I remember everything. All my life I’ve been visited by unexpected flashes of memory unrelated to anything taking place at the moment. These retrieved moments I consider and replace on the shelf. When I began writing this book, memories came flooding to the surface, not because of any conscious effort but simply in the stream of writing. I started in a direction and the memories were waiting there, sometimes of things I hadn’t consciously thought about since.

Thomas Wolfe was, in fact, a big part of how fell in love with reading shortly after his high school graduation:

I read endlessly, often in class, always late at night. There was no pattern; one book led randomly to another. The great influence was Thomas Wolfe, who burned with the need to be a great novelist, and I burned in sympathy. I felt that if I could write like him, I would have nothing more to learn. I began to ride my bike over to campus and steal quietly into the bookstores.

Roger Ebert

Echoing E. B. White’s famous admonition that “writer who waits for ideal conditions under which to work will die without putting a word on paper” and Isabel Allende’s counsel to “show up, show up, show up, and after a while the muse shows up, too,” Ebert shares some invaluable advice:

My colleague late at night, a year or two older, was Bill Lyon, who covered Champaign High School sports and became a columnist for the Philadelphia Inquirer. … Bill and I would labor deep into the night on Fridays, composing our portraits of the [football] games. I was a subscriber to the Great Lead Theory, which teaches that a story must have an opening paragraph so powerful as to leave few readers still standing. … Lyon watched as I ripped one sheet of copy paper after another out of my typewriter and finally gave me the most useful advice I have ever received as a writer: ‘One, don’t wait for inspiration, just start the damn thing. Two, once you begin, keep on until the end. How do you know how the story should begin until you find out where it’s going?’ These rules saved me half a career’s worth of time and gained me a reputation as the fastest writer in town. I’m not faster. I spend less time not writing.

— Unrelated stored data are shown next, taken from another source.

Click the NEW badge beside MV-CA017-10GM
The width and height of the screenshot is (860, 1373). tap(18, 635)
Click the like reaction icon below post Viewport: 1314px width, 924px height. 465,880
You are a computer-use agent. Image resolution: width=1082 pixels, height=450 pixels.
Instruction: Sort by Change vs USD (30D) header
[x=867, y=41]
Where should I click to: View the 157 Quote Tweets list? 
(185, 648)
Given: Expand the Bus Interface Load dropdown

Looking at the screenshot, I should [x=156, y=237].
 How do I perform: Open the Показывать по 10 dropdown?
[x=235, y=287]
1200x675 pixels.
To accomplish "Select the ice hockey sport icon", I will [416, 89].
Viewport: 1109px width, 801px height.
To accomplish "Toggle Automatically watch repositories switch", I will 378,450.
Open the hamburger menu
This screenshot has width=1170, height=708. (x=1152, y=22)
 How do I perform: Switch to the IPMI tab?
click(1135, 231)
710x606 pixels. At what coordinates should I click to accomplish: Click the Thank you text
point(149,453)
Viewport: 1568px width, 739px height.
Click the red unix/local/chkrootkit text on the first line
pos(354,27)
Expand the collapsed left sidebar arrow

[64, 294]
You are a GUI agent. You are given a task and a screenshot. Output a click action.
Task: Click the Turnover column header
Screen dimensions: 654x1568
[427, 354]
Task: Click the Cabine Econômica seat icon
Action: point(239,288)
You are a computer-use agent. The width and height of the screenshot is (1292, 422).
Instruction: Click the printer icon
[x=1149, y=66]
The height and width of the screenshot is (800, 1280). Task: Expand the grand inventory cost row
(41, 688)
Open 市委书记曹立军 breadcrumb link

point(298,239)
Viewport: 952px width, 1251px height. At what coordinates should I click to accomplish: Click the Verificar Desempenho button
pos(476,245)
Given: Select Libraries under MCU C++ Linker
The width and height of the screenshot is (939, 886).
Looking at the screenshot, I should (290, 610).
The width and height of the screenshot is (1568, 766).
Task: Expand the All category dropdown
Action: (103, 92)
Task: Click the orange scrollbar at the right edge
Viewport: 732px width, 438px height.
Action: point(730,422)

Much like his ability to summon memories without deliberate effort, Ebert’s mastery of the writing process is largely an unconscious act, a state of mesmerism experienced in finding your purpose and doing what you love:

When I write, I fall into the zone many writers, painters, musicians, athletes, and craftsmen of all sorts seem to share: In doing something I enjoy and am expert at, deliberate thought falls aside and it is all just there. I think of the next word no more than the composer thinks of the next note.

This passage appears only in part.